Our little Liam was born in April of 2015. He was absolutely breathtaking. However, it didn’t take long to realize something wasn’t quite right. Liam had many characteristics and symptoms that coincided with a possible genetic diagnosis, including feeding difficulties, unable to gain weight, distinctive facial characteristics, undescended testicles, and not reaching his developmental milestones, to name a few.
After two rounds of genetic testing we were able to determine that Liam has Alpha-Thalassemia X-Linked Intellectual Disability Syndrome (ATRX). This diagnosis came as quite a shock, partly because we had never heard of it before. His geneticist said that if they had not performed a broad spectrum genetic panel, they would have never came up with this conclusion.
ATRX is pretty rare, with only a few hundred people worldwide ever diagnosed. It is believed that this syndrome is under-diagnosed, so a true frequency of it is hard to determine. Also, information about this syndrome is few and far between.
So what is it? ATRX is an X-linked genetic condition that occurs due to mutations to the ATRX gene. Females are the carriers of this condition, but only males are affected. Being that this is an X-linked disorder, a mother who is a carrier has a 25% chance with each pregnancy of having a daughter who is a carrier, and a 25% chance of having a son with this condition. I am a carrier and have one son with ATRX and one son without. Liam is the first of our family’s history to have this genetic condition, so it is believed that the mutation that made me a carrier began with me.
ATRX has many different clinical symptoms, and once we received the diagnosis and researched it, we were surprised to find out just how many Liam actually presented with. Unfortunately, the specific signs and symptoms that present and their severity vary greatly from person to person.

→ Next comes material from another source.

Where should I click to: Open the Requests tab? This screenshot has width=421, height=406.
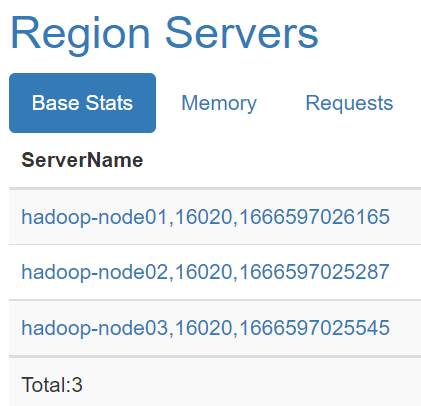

Characteristics of ATRX include but are not limited to: distinctive craniofacial features (small head circumference, widely spaced eyes, short upturned nose), genital anomalies (such as undescended testicles), severe developmental delays, hypotonia (low tone), skeletal anomalies (short stature or deformities), intellectual disability, seizures, anemia, and multiple feeding, failure to thrive, or GI-related issues.
Many children with this diagnosis may never walk or talk. Liam is quite vocal but unable at this time to form any legible words. We are attempting to work sign language into our daily routines, but Liam hasn’t been able to demonstrate any signs.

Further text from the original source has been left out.